Friday, December 30, 2005

Is housing more affordable today? 

The New York Times says that, despite higher housing costs, U.S. housing is actually more affordable today than it was twenty years ago. This is because a decline in interest rates combined with increased incomes more than makes up for the increase in housing prices.

When I compared housing affordability in 1990 with 2000, I used the same interest rate for both years. But actually mortgage interest rates have changes, partly as a reflection of inflation. The Times is saying that when these changes are accounted for, affordability has increased, not declined.

In particular, says this article, housing has become more affordable "in almost every place outside of New York, Washington, Miami and along the coast in California." However, a look at a chart accompanying the article reveals that affordability has also declined in Oregon, Maryland, Virginia, Rhode Island, Washington, Chicago, and most of Florida.
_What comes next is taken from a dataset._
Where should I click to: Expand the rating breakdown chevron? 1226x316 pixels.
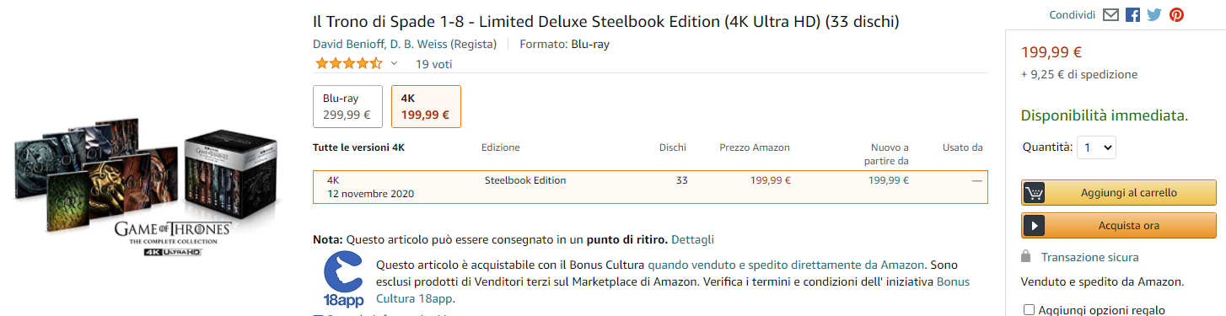click(394, 63)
The biggest problem with the article, however, is its selective use of dates. By comparing 1985 with 2005, the article picks a year with some of the highest mortgage rates in U.S. history. While rates were well below 10 percent before 1979 and after 1986, in 1985 they were more than 11 percent. If the article had compared affordability in 1975 (average rate: 8.9%) or 1995 (average rate: 7.6%) with 2005 (average rate: 5.7%), the results would have shown a decline in affordability in far more areas.

The fact remains that, at current rates, most cities in California, DC, Florida, Maryland, Massachusetts, New York, Oregon, Virginia, and Washington remain unaffordable to most of the families living in those cities. A price correction in those places will be needed in the long run, caused by either a stagnation in the local economies or a national recession.